* START EXERCISE DATA *

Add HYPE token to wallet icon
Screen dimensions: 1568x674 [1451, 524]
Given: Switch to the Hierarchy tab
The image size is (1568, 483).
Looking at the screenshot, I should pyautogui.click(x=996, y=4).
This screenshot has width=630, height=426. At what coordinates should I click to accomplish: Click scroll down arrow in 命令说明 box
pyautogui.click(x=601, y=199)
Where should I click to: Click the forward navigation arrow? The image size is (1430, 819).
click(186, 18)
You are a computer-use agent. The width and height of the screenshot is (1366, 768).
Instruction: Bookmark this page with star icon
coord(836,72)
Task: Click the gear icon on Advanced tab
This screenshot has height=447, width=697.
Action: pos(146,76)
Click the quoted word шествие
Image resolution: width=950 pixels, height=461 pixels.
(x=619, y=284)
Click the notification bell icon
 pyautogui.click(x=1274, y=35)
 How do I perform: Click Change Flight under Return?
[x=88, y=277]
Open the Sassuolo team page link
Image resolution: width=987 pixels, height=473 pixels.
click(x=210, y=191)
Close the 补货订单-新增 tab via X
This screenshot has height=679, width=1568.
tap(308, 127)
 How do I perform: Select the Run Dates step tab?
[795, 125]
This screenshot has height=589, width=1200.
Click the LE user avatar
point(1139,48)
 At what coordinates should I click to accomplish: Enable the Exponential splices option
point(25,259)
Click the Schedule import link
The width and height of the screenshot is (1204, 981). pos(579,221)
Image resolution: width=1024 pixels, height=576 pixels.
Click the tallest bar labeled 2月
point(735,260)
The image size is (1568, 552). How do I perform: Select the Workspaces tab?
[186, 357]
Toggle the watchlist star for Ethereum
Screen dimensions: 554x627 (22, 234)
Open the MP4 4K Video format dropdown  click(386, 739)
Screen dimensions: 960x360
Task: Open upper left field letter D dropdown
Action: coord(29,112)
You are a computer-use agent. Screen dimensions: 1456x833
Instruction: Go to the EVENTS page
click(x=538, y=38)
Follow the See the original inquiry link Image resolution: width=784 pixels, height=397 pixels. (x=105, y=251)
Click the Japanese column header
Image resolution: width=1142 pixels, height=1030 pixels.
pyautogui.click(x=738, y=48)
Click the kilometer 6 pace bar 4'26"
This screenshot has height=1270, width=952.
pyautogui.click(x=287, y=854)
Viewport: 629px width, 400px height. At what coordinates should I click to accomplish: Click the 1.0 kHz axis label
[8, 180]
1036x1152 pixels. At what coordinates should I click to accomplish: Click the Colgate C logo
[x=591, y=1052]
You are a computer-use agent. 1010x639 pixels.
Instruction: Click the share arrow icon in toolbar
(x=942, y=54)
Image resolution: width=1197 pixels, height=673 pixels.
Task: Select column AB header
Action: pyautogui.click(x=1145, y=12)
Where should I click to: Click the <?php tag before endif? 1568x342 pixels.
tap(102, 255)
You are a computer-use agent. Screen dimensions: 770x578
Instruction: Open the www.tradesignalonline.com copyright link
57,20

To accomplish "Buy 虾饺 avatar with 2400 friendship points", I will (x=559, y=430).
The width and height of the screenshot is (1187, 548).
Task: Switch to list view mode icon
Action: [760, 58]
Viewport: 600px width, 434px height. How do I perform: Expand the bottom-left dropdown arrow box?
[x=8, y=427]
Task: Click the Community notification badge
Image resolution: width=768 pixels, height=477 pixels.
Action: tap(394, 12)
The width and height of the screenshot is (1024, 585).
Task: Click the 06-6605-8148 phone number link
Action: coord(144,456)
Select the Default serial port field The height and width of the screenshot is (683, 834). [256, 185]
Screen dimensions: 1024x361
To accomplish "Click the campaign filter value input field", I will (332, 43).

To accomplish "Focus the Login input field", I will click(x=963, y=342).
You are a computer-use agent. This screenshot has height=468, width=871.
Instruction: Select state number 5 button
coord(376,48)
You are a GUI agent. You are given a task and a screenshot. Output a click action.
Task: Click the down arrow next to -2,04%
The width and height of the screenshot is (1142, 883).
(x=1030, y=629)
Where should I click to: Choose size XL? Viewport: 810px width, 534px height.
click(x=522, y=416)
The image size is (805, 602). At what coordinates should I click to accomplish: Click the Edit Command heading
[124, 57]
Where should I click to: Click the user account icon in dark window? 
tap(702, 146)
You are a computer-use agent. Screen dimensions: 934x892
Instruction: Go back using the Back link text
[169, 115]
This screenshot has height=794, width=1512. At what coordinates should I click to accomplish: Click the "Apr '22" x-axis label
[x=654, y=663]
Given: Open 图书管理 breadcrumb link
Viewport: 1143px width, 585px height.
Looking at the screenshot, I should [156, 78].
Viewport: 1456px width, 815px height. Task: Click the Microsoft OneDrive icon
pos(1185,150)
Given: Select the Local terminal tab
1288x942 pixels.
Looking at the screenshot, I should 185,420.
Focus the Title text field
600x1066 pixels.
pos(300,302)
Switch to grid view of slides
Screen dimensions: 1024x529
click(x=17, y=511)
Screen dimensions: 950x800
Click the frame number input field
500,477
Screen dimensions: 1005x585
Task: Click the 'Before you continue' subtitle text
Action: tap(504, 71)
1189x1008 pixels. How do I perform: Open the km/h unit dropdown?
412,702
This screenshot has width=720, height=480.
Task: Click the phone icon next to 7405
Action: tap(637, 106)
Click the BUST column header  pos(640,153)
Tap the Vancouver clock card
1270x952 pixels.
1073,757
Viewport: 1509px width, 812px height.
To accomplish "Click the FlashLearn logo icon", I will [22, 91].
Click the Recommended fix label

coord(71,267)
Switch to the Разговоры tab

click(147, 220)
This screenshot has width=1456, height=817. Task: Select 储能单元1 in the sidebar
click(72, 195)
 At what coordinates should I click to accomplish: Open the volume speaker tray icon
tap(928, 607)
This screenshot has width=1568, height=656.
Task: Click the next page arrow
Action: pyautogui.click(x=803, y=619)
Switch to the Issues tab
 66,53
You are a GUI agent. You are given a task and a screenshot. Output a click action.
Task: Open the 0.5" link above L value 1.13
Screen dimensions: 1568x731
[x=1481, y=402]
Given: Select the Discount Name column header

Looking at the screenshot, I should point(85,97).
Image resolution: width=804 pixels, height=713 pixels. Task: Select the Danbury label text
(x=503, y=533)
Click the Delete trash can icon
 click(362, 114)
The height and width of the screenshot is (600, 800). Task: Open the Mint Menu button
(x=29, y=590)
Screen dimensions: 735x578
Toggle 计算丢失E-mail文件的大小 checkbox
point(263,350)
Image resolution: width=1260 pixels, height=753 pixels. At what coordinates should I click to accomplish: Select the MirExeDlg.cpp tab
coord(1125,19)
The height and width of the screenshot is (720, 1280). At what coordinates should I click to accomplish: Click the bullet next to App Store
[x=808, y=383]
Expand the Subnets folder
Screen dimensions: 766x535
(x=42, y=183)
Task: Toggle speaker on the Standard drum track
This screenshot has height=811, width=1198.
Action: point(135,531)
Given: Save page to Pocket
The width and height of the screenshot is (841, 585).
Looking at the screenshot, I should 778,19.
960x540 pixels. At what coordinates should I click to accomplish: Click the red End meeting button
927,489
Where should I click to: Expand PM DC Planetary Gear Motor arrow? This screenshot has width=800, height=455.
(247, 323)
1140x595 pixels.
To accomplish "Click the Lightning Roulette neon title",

* END EXERCISE DATA *

### WHAT YOU HAVE TO DO
Please output the entries as a two-column CSV with the headers entry_text and answer, one row per entry, putting each field in quotes and replacing line breaks with spaces. Begin at the line that has "Given: Switch to the Hierarchy tab" and stop after the line that has "pyautogui.click(x=601, y=199)".

### THE RESPONSE
entry_text,answer
"Given: Switch to the Hierarchy tab The image size is (1568, 483).","Looking at the screenshot, I should pyautogui.click(x=996, y=4)."
"This screenshot has width=630, height=426. At what coordinates should I click to accomplish: Click scroll down arrow in 命令说明 box","pyautogui.click(x=601, y=199)"